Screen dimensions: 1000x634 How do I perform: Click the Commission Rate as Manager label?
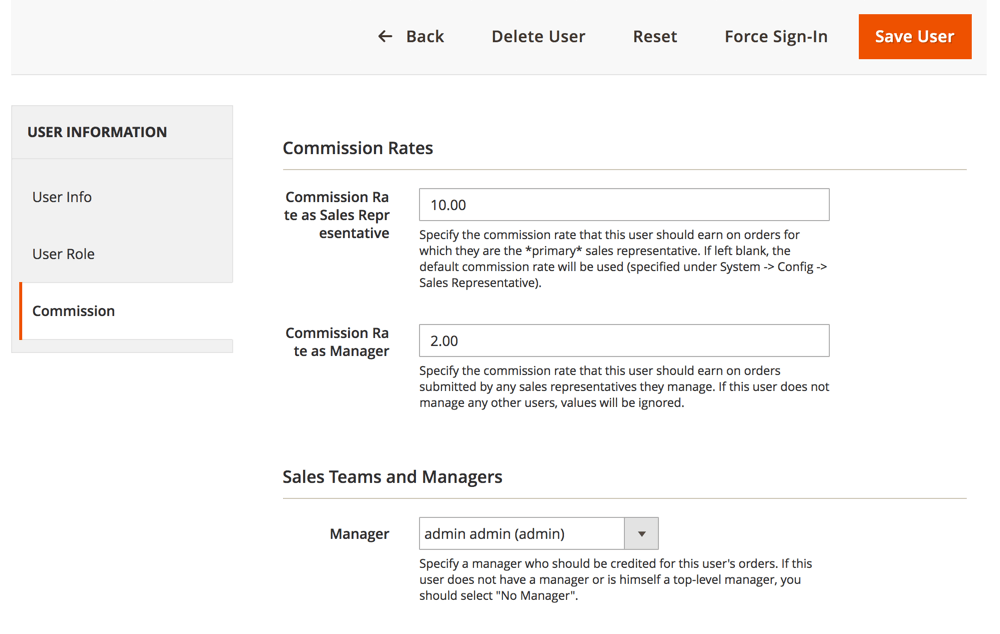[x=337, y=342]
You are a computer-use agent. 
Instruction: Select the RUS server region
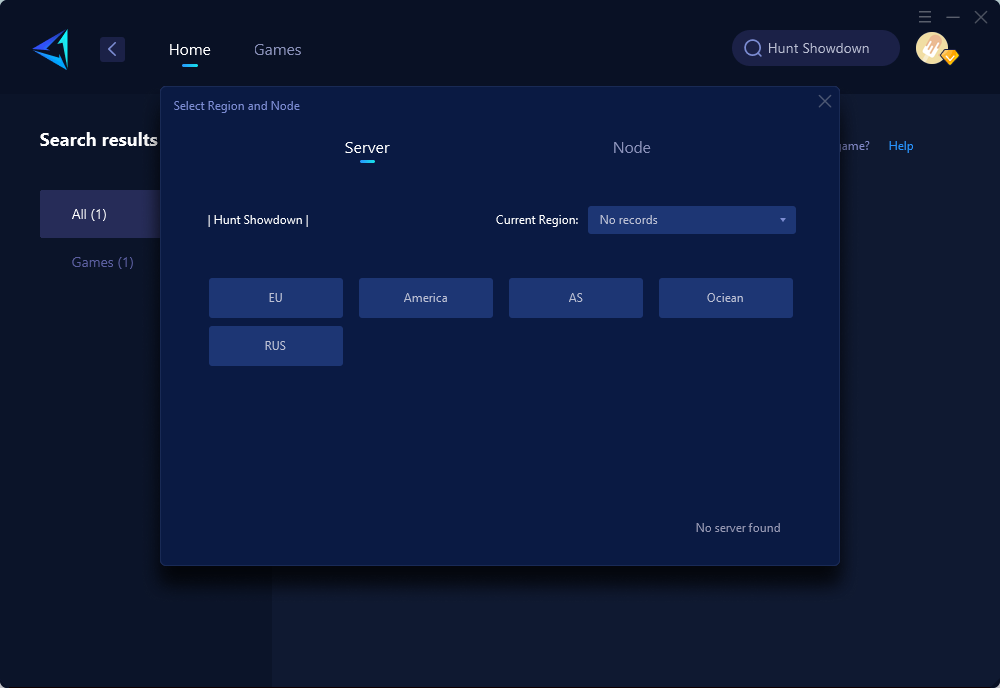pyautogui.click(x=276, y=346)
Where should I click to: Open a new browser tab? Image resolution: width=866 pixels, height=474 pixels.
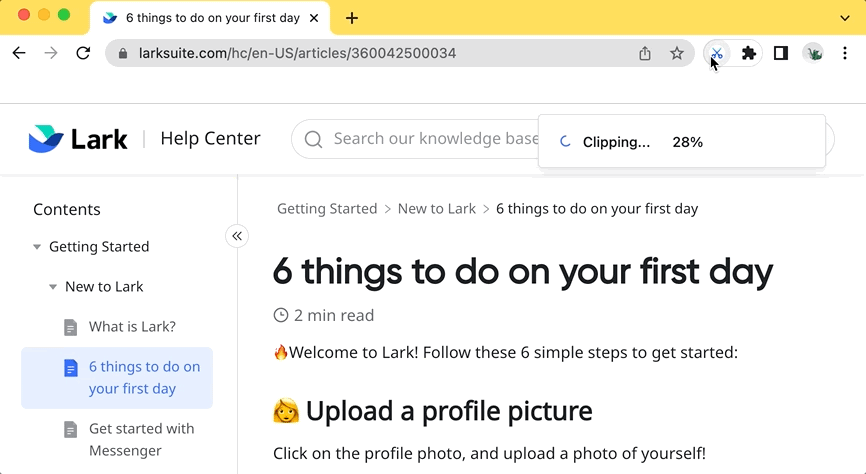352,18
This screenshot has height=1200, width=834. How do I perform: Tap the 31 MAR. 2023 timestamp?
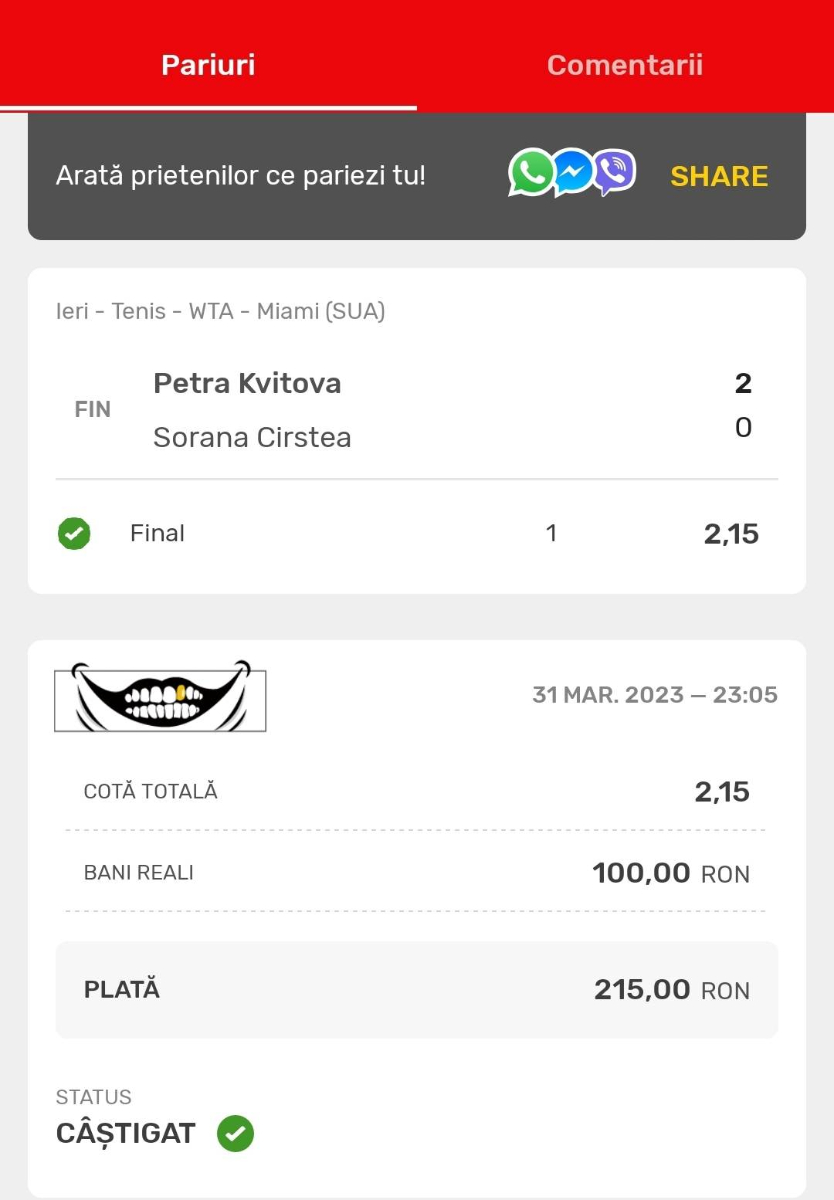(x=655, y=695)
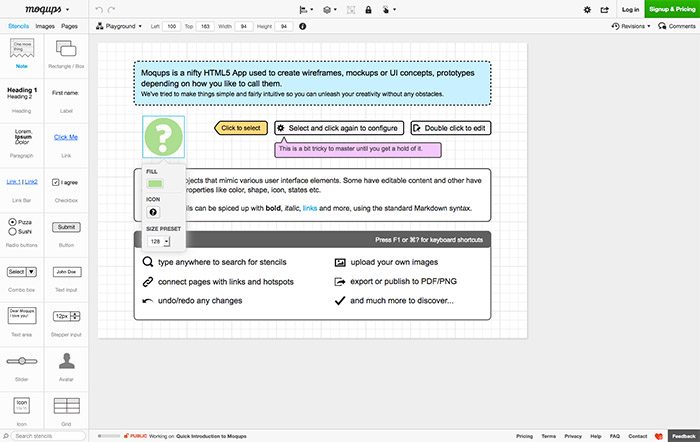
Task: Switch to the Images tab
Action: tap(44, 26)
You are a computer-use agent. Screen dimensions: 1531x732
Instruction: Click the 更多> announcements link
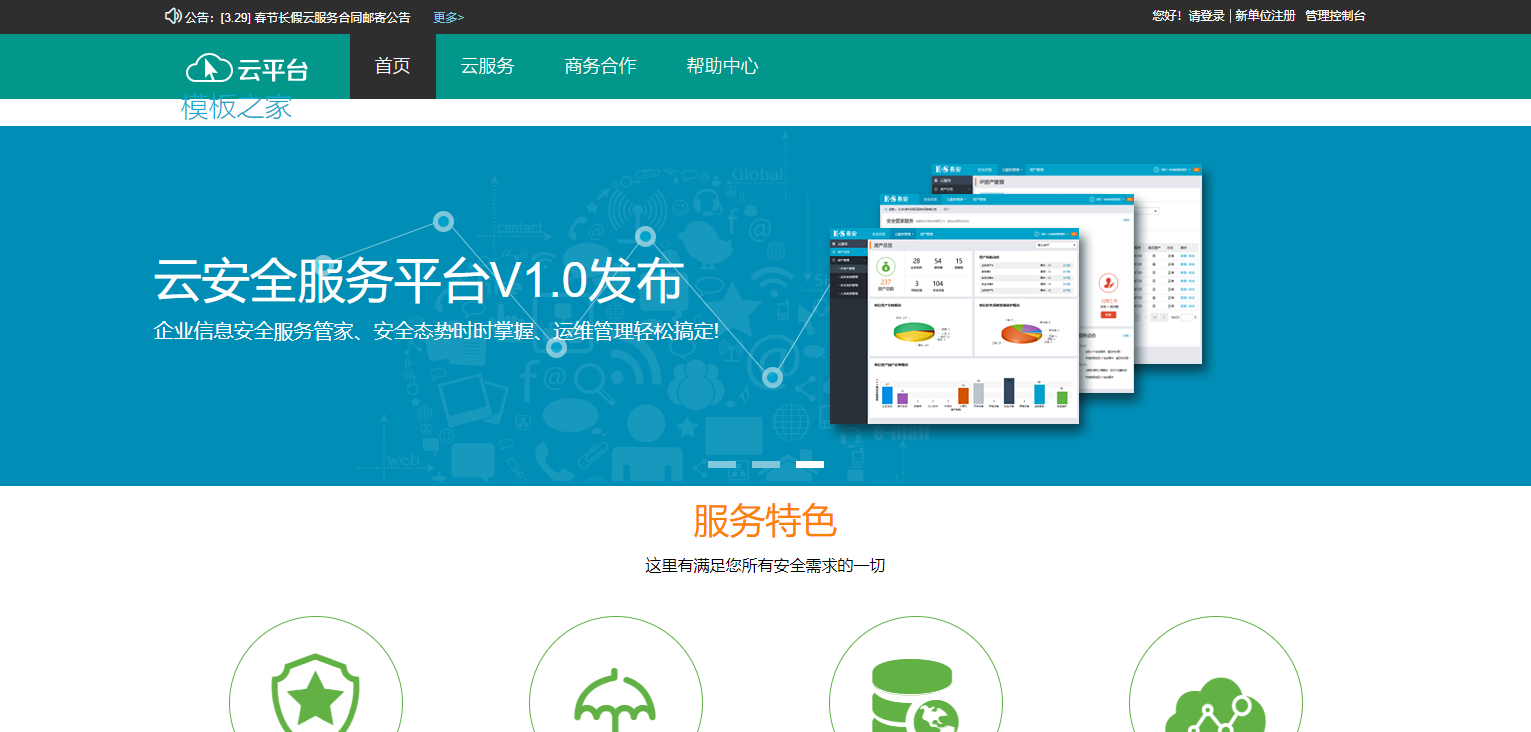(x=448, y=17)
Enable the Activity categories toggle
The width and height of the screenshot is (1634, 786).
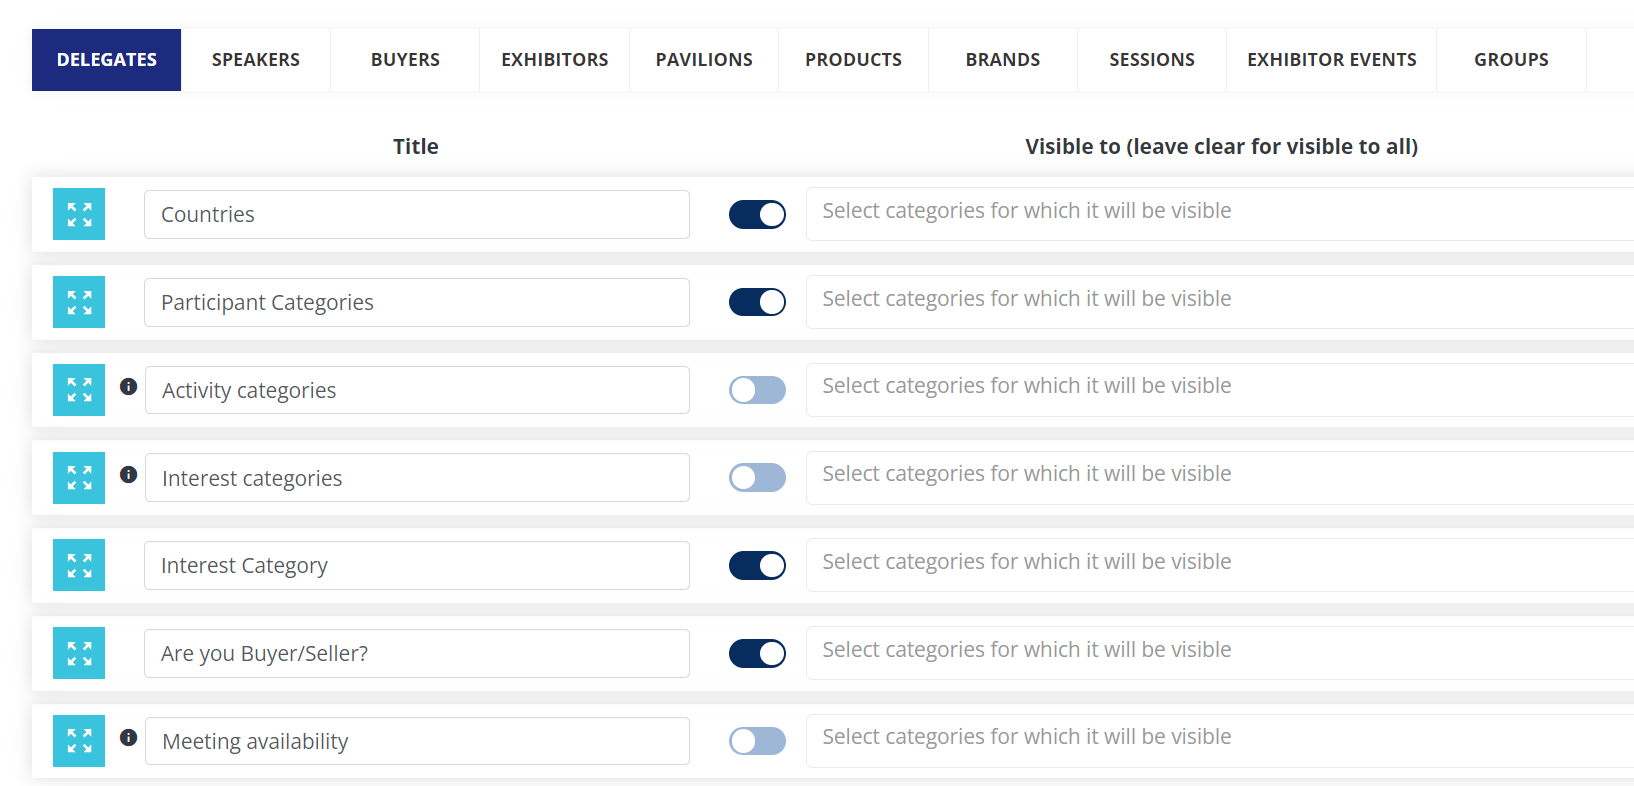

■ ■ ■ ■ ■ ■ ■

• **Task objective**:
Every line of the listing above that includes "agent" should be copied out.

• **Answer to this task**:
You are a computer-use agent. 
You are a computer-use agent. Screen dimensions: 1531x732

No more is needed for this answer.